NSユナイテッド海運が1月31日に発表した2025年3月期第3四半期決算によると、売上高1893億9100万円(前年同期比9.8%増)、営業利益168億6200万円(2.1%減)、経常利益169億3300万円(3.1%減)、親会社に帰属する四半期純利益145億8200万円(3.2%増)となった。
外航海運事業のドライバルクについては、世界全体の海上荷動きが概ね堅調だったものの、第3四半期にかけては中国経済の不透明感等が市況の下押し要因となった。
ケープ型撒積船(18万重量トン型)市況は、鉄鉱石やボーキサイトの好調な出荷を受けて概ね堅調に推移していたが、第3四半期に入ると、中国で長引く不動産不況を背景に鉄鋼生産の落ち込みが懸念されたことなどを受けて下落した。
パナマックス型以下の中小型撒積船(2~8万重量トン型)は、南米・北米からの穀物の出荷が弱含んだことに加え、渇水によるパナマ運河の通航制限が緩和されたことが、期中後半の市況の押し下げ要因となった。VLGC(大型LPG運搬船)についても、LPGの輸送需要は比較的安定して推移したものの、期中後半はパナマ運河の滞船解消による船腹需給の緩和が市況の上値を抑える展開となった。
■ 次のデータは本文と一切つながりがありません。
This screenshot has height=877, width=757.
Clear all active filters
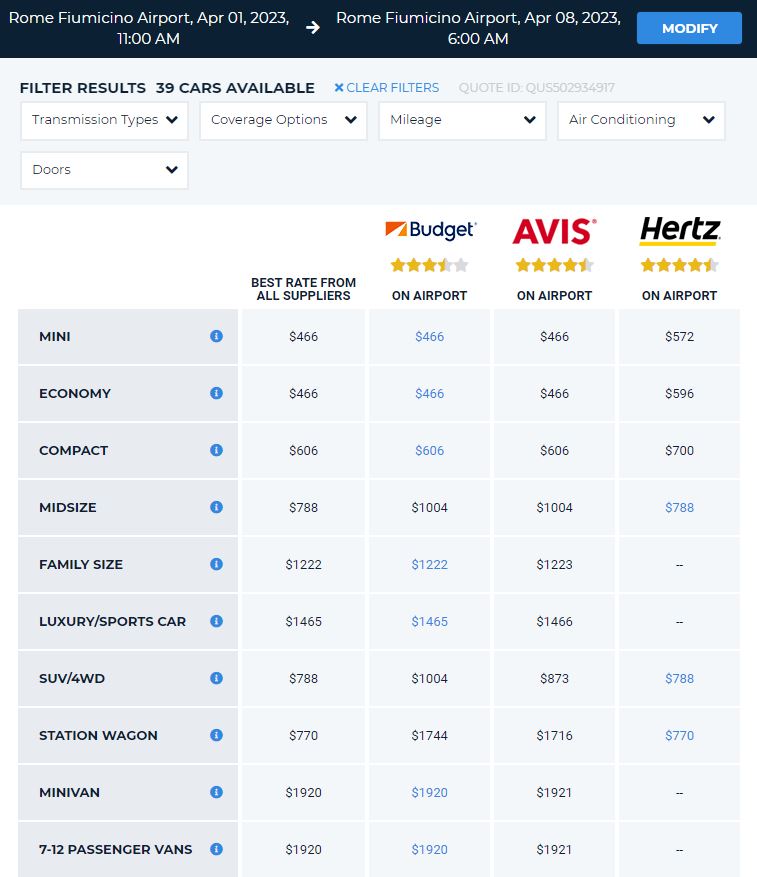(386, 88)
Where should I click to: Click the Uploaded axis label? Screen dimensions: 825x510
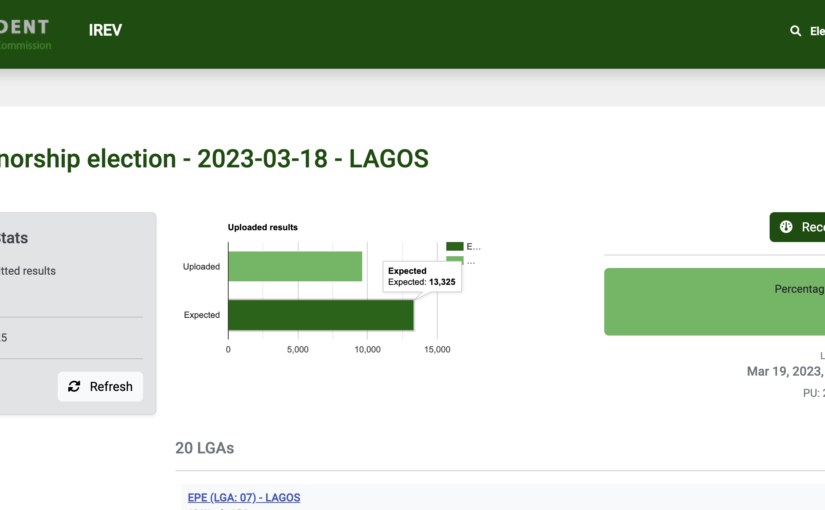201,267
このような状況下、期中に進行した円安が収益を押し上げた一方、マーケットから手配した船舶の借船料や入渠費・修繕費といった外貨建て費用負担の増加もあり、前年同期比で増収減益となった。
内航海運事業のドライバルクは、鉄鋼関連貨物が、自動車セクターでは輸送需要の一時的な回復が見られた一方、建設・製造業については需要に弱さが見られた。
セメント関連貨物は内需の落ち込みや建設現場の人手不足の影響を受け、また電力関連貨物は石炭火力発電所の稼働低下により、前年同期を下回った。タンカーは、LNG輸送は需要減により輸送量が減少したものの、LPGについては輸送量が増加した。
このような状況下ではあったが、効率運航に努めた結果、内航海運事業の業績は前年同期比で増収増益となった。
なお、売上高に占める外航海運事業の割合は約9割、内航海運事業の割合は約1割となっている。
通期は、売上高2440億円(4.7%増)、営業利益205億円(5.1%減)、経常利益193億円(13.0%減)、親会社に帰属する当期純利益180億円(0.1%増)を見込んでいる。